Reality shows such as “Bad Girls Club” promote cat fights and weave snatching between females, and music videos like “Pour it Up” by Rihanna tell women that it is OK to be half naked and spread your legs in order to make that bread.
With the media being the message and the messenger, we are bombarded on a daily basis with provocative and airbrushed images of women in advertisements, television shows, music videos, and video games.
We need more positive role models in the media today. We need women who encourage, empower and help each other rise above this discrimination that we experience in our society.
The pressure put on women through the media shows that we, as a culture, have a long way to go before gender equality is accomplished.
Chandler Le Francis, president of the Feminist Majority Leadership Alliance at Santa Monica College, is very concerned with the lack of female role models in the media.
“All kinds of women are just completely misrepresented, or not represented at all — even worse when we are talking about race, class and sexual orientation,” she says. “There are ways of progress, and it just reverts back to this terrible sexist portrayal of women.”
This generation is the worst in history because we are the generation without any privacy, and we lack boundaries.
Growing up as a young woman is not easy in today’s society, especially when women like Kim Kardashian, Miley Cyrus and Nicki Minaj upload provocative images on social media sites, unaware of the damage they inflict to the perception of the modern woman.
What celebrities need to understand is that they are role models with sizable fan bases. Their unscrupulous actions send the wrong message to the younger generations — that you should flaunt and use your body to acquire what you want.
These days, you do not need talent or intelligence to be considered successful.
Le Francis believes that we should focus on changing society before successfully changing the behavior of women.
“When we are looking at media, we should not examine a woman for who they are, or what they do individually,” she says. “We need to examine the system who forces women to do this.”
However, the change must take place within women first.
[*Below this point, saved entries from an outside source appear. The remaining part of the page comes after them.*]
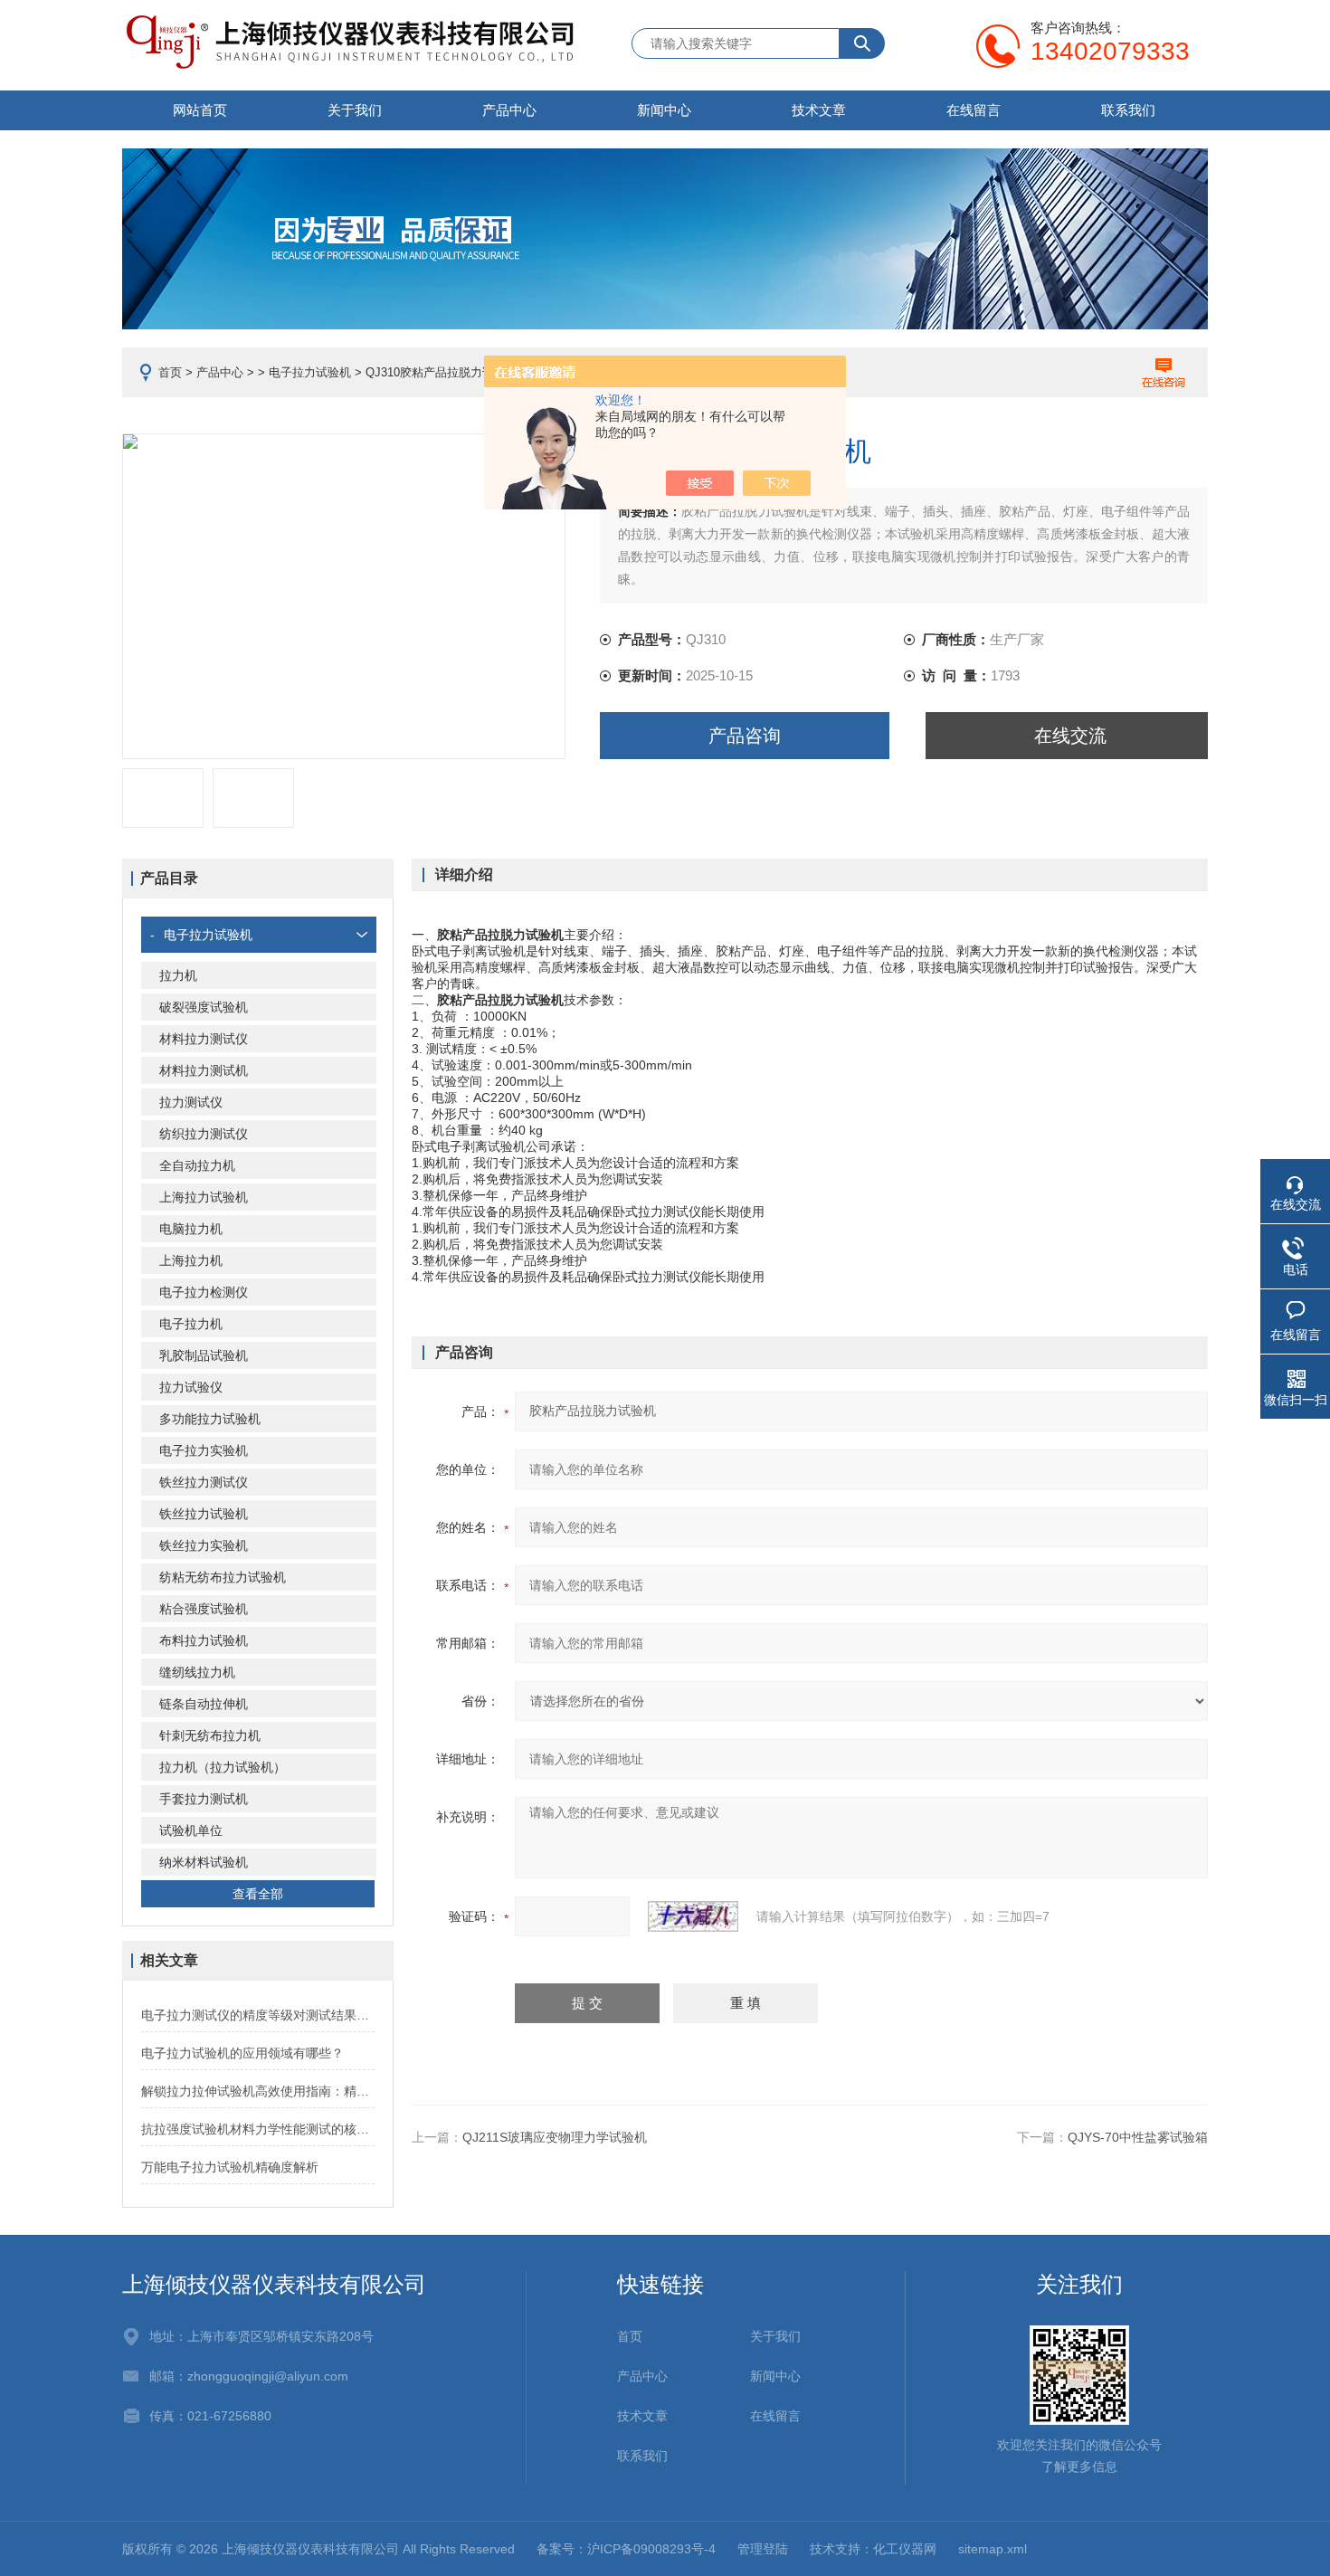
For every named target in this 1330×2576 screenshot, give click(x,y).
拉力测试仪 (191, 1102)
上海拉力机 (191, 1260)
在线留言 (973, 110)
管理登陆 (762, 2549)
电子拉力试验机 (310, 372)
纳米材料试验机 (203, 1862)
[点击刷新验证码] (693, 1916)
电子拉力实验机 (203, 1450)
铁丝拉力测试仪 (203, 1482)
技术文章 (819, 110)
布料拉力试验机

We must take a stand and say no — no to taking off our clothes to get what we want, no to allowing men to rule us through sex and money, and no to fighting and tearing each other apart.
The documentary “Miss Representation” addresses important aspects of how our society and how the media manipulates and slanders women.
Jean Kilbourne, a feminist speaker and author, was featured in the documentary.
“Girls get the message from very early on that what is most important is how they look — that their value, their worth depends on that,” she says in the film. “Boys get the message that this is what is important about girls.”
Women play an important and pivotal role in society that should never be overlooked by our looks. Women need to lead the way and set an example by being our own positive influences and role models.
If you want to see true change in gender relations, then do not watch “Bad Girls Club” or listen to Rihanna. Actions speak louder than words, and women need to act differently if they want to be viewed differently.
With the media being so powerful and influential, women need to take advantage of it by making a change and empowering each other.